The warning carried weight because it followed two nights of renewed fighting. A ceasefire built around the June 17 memorandum has frayed badly in recent days. U.S. forces struck Iranian targets on Saturday after Washington accused Tehran of hitting an oil tanker in the strait with a drone. Early Sunday, Iran answered with missiles and drones aimed at Kuwait and Bahrain, where a residential building in Muharraq was struck and Bahraini air defenses reported intercepting several incoming weapons. President Donald Trump responded by threatening to “militarily complete the job” if the attacks continue, saying Iran had again violated the truce.

For ordinary households far from the Persian Gulf, the dispute over who runs Hormuz matters because of what moves through it. Roughly one-fifth of the world’s seaborne oil passes through the narrow channel between Iran and Oman, along with large volumes of liquefied natural gas. Every time the waterway opens, prices at the pump and in the grocery aisle ease; every time it closes, they climb. The strait sits at the center of the global fertilizer trade as well, which feeds directly into the cost of growing corn, wheat and other staples, so the back-and-forth in Baghdad reaches American kitchen tables more directly than it might appear.

Oil markets had been moving lower before the weekend flare-up. Brent crude futures for August delivery settled down 4.34% at $71.99 a barrel on Friday, June 26, while U.S. West Texas Intermediate for August fell 3.74% to $69.23. That marked the first time WTI closed below $70 since February 27, the day before the war began, as more tankers slipped out of the strait and eased fears of a prolonged supply squeeze. Traffic had recovered sharply in mid-June, with the U.S. military reporting a single-day record of about 16 million barrels transiting on June 21. Sunday’s strikes threaten to reverse that progress when trading resumes.

Adding to the friction, the U.S. Navy-led Joint Maritime Information Center announced on June 27 that it had widened a shipping route through Hormuz near Oman to allow more naval traffic in both directions, a step widely read as a direct challenge to Iran’s claim of sole control. Oman has separately proposed a new corridor for tankers along its own coastal waters to reduce risk for commercial crews, an idea Araghchi pointedly rejected on Sunday as exactly the kind of “separate arrangement” Tehran will not accept.

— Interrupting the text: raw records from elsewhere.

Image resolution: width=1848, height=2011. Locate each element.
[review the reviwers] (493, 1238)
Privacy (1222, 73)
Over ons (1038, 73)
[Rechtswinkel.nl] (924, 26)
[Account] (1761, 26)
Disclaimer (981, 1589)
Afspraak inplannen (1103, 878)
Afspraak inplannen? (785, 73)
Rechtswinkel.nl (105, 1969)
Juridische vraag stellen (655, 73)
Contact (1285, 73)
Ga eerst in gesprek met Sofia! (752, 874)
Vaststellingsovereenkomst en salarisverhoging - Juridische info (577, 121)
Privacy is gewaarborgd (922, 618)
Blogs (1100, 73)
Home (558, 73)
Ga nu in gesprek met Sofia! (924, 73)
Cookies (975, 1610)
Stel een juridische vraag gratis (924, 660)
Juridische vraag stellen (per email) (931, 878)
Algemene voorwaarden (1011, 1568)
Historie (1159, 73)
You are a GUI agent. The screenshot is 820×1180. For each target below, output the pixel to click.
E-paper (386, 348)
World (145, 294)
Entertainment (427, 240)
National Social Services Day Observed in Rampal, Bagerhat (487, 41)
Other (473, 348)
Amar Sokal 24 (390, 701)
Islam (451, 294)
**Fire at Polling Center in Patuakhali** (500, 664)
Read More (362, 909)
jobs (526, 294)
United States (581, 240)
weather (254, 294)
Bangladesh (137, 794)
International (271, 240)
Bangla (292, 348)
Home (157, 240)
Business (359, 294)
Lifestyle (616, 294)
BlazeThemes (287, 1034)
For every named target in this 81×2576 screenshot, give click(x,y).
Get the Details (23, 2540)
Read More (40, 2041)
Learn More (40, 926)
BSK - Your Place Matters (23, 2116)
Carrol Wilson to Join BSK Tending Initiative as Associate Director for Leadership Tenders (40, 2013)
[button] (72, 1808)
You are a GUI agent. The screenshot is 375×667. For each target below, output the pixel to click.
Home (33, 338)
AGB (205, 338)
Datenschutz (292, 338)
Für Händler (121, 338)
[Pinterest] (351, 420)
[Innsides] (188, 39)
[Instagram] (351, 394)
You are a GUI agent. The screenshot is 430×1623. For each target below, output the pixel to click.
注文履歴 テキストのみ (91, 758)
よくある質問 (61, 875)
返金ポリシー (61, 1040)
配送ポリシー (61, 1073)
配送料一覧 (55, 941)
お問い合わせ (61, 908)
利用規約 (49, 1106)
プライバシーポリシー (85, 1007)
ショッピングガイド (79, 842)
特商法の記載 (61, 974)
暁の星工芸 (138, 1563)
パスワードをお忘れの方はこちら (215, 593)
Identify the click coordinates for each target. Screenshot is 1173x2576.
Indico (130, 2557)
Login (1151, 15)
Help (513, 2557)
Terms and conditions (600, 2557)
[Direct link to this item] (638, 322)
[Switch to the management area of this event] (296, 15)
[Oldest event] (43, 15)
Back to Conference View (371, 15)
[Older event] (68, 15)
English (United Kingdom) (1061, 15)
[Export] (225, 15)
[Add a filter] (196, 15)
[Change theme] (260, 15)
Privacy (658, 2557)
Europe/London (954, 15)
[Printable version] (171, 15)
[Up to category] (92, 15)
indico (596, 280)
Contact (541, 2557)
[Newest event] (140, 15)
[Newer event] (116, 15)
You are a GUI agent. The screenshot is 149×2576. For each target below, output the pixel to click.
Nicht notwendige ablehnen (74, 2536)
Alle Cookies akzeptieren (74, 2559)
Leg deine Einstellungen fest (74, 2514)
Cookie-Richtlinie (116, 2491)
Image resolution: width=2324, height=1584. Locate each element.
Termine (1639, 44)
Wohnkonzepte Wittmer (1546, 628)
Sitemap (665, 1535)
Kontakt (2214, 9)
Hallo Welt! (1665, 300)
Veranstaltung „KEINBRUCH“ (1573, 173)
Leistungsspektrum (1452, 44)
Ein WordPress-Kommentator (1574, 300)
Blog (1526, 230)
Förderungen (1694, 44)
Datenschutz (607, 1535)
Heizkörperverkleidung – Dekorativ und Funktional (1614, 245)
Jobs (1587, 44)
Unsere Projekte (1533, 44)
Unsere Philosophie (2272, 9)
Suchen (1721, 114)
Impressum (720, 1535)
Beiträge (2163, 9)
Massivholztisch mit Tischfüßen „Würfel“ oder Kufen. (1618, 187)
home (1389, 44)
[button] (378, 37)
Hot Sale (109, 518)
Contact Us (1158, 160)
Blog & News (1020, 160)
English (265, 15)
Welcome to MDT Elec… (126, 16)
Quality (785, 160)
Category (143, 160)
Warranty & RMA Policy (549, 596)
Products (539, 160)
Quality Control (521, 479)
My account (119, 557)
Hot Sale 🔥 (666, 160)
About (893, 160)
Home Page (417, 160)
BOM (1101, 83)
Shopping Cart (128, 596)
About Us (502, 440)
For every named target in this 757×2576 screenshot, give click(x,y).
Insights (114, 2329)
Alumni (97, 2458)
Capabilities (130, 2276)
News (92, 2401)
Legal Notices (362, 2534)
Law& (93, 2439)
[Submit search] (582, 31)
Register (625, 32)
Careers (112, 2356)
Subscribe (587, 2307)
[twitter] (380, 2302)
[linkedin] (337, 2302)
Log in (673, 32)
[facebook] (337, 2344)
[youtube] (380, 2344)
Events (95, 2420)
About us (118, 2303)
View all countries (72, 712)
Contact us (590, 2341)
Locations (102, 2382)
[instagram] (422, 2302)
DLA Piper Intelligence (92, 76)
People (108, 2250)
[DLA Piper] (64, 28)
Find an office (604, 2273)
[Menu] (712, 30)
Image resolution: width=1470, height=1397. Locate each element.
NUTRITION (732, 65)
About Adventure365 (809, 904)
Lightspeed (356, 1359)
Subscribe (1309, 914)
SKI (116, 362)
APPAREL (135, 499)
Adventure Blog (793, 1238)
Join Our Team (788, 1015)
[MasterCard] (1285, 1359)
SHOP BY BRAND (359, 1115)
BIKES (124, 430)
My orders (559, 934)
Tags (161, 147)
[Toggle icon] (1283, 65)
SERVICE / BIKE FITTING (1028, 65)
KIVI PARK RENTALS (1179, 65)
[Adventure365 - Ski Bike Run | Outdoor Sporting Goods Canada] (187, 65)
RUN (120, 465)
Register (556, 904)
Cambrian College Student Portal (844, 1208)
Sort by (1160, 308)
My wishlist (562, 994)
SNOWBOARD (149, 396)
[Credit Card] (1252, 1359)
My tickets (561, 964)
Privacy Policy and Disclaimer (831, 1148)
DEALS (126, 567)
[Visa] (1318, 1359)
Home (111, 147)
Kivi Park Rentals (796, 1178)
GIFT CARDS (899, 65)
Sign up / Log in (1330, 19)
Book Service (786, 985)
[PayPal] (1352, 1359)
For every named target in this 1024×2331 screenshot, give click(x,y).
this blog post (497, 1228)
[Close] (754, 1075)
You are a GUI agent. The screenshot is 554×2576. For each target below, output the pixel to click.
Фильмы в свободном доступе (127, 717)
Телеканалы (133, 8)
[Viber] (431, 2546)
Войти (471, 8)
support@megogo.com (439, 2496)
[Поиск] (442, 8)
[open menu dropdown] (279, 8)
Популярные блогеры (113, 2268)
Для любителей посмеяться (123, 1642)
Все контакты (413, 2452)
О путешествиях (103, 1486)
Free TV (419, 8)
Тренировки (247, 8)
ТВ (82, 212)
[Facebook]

Analysts remain skeptical that the on-again, off-again diplomacy has settled anything. Scott Nations, president of Nations Indexes, said on CNBC that markets were “being too optimistic, because nothing really has been resolved,” adding that Iran “knows that they have the world economy where they want it if they want to shut down the strait.” Rory Johnston, founder of Commodity Context, has estimated that a durable reopening would likely knock $10 to $20 off crude prices on speculative positioning alone, but argued the relief would be temporary, with damaged infrastructure and lingering outages anchoring Brent in the $80-to-$90 range rather than returning it to pre-war levels.

The standoff also complicates an already shaky oil cartel. The United Arab Emirates left OPEC in May, and Iraq has reportedly pressed the group for a higher production quota while signaling it could exit if its demands are not met. Treasury Secretary Scott Bessent has warned that Washington would “aggressively” sanction Oman if it helped Iran collect transit fees in the strait, a threat that hangs over any alternative-corridor plan.

What comes next now hinges on whether the latest exchange of fire pulls both sides back to the negotiating table or hardens positions further. Iran has framed its 30-day timeline as a path to restoring pre-war shipping levels, but only on its terms. With the memorandum’s toll-free window ticking and U.S. and Iranian negotiators still apart on key commitments, the coming week is likely to set the tone for fuel prices, food costs and inflation heading into the summer.